(SUPPLIED ENTRIES Opens)

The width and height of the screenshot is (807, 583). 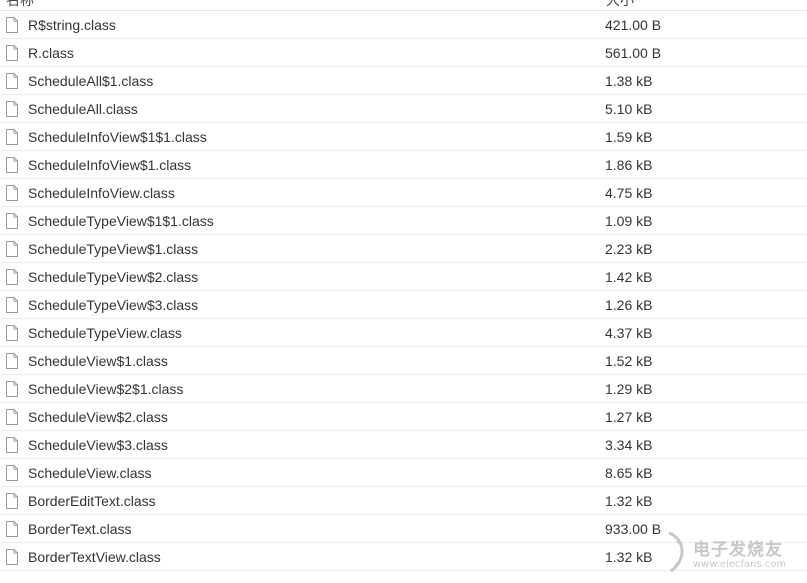 What do you see at coordinates (98, 361) in the screenshot?
I see `file-name-link: ScheduleView$1.class` at bounding box center [98, 361].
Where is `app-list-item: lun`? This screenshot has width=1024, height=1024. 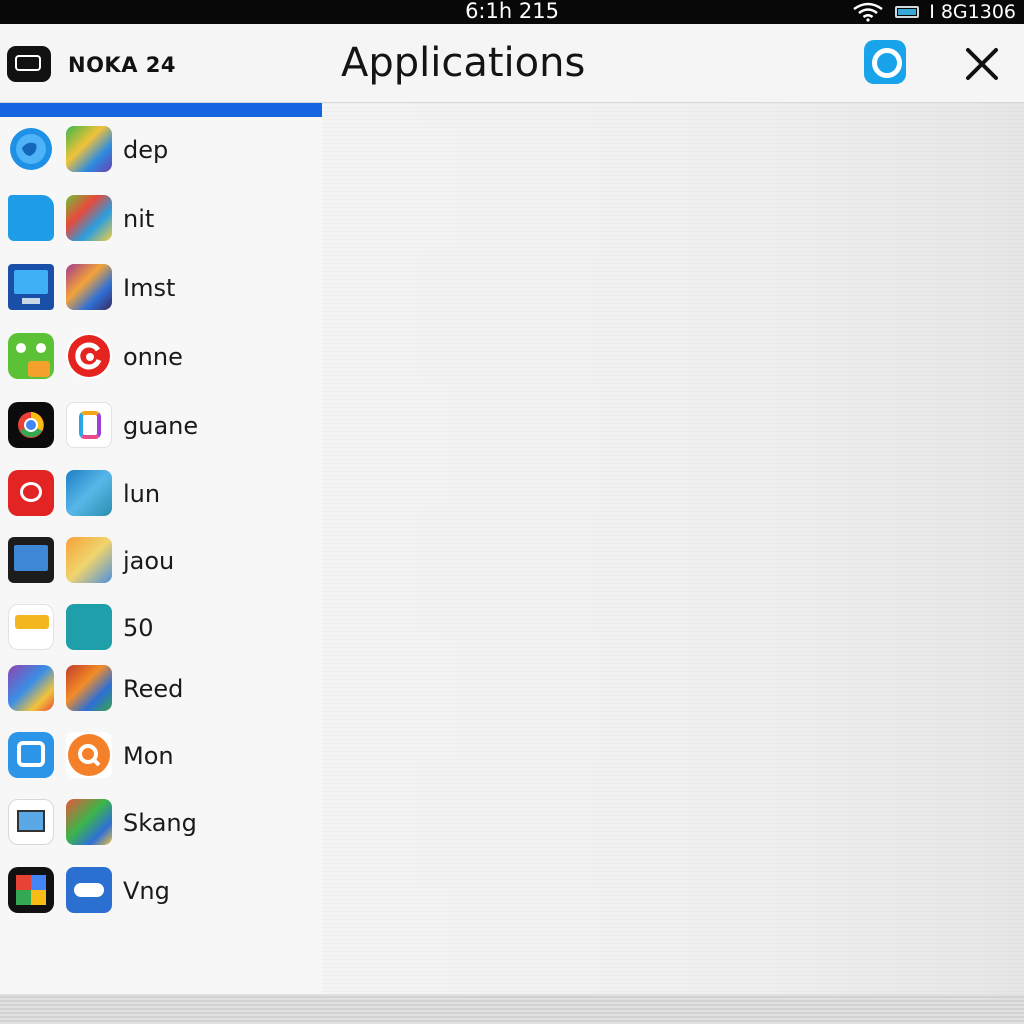
app-list-item: lun is located at coordinates (161, 494).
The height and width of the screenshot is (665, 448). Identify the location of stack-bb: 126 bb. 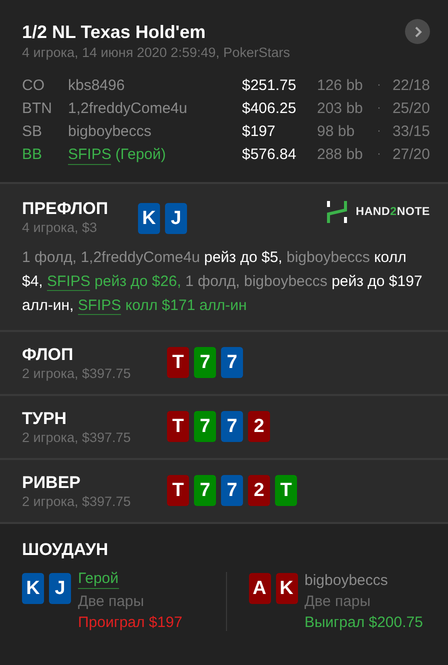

(SUPPLIED ENTRIES Closes)

▸ **WORK TO COMPLETE**: Swap "screenshot" for "screen capture" in part of the listing, starting at the line that has "has width=1024, height=1024." and going through the end of the listing. Write out only that part with the one change, and leave the pictures out.

▸ **EXERCISE RESPONSE**:
Where is `app-list-item: lun`? This screen capture has width=1024, height=1024. 
app-list-item: lun is located at coordinates (161, 494).
The height and width of the screen capture is (665, 448). Identify the location of stack-bb: 126 bb. 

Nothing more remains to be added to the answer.